In order to keep Dad in his home on his own, we needed to get Dad the life alert system.   Because we absolutely want him to have a hands-free intercom into which he can yell if HE has fallen and can’t get up.

Life Alert still has its quirks.  One of the selling points for the product is that there is a total refund if the person dies within 3 years of signing-up for the service.  No questions asked. Other than maybe, “may we see the death certificate?”  So, actually, at least one question asked.

Sounds like a stupid business model, since people who get Life Alert are not in the best of shape when signing-up for the service.  What will that person need with the money?  The person is DEAD.  Maybe the company banks on the fact that no one will remember about the money-back guarantee.  I guess it is a shrewd calculation about the probability of dementia afflicting the survivors rather than the probability of an aged, infirm person surviving another three years.

I went to Dad’s house today to have lunch and to try to reintroduce him to the Internet.  About once a month, we try this.  He doesn’t type well, so he is unlikely to send an email.  He can’t get the hang of the left click/right click, one-click/two-click protocols even though he was previously able to navigate them.

We spent an hour practicing getting in and out of Google, getting in and out of email, etc.  He would set up the email and I would type for him.  Then he would click send a few extra times.  We sent (mostly unintentionally) multiple emails to SOB and BOB.  They responded.  Uh oh.  Now what?  “Dad, do you remember which is the reply icon?”  He nodded.  “Great, now click.”  “Dad, click once.  ONCE.  only ONCE.  Ok Ok ok ok ok ok ok.

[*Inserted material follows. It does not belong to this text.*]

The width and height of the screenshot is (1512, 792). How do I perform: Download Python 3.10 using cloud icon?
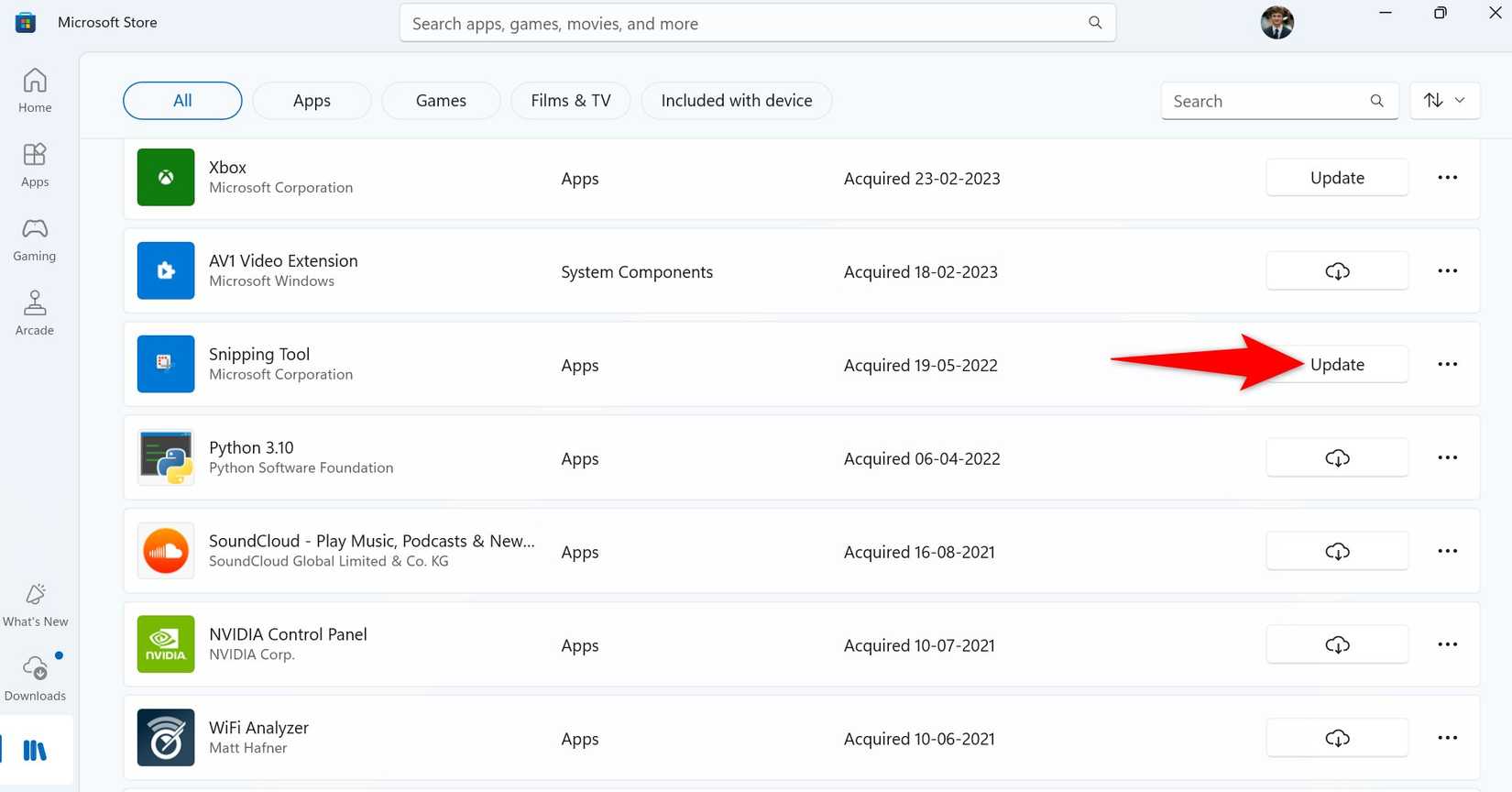coord(1336,458)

Let me get us back to the right screen.”  And so it went.

SOB emailed me, “I am plunking down a cool million that by tomorrow he will be blaming something about the computer that is not allowing him to send or pick up his emails.”  So, I called Dad and said, “remember to try again a few times tonight to make sure you have the email and Google thing down.”  Either he will declare defeat tonight (and then I win the bet) or he will make it work and not try again until Monday (in which case I win the bet).  Insider information.   SOB uses her powers for good.  Me, not so much.

Time for a nap.  Tomorrow, POB, SOS and I are taking Dad to the Met to look at the new American Wing.  More bloggable moments.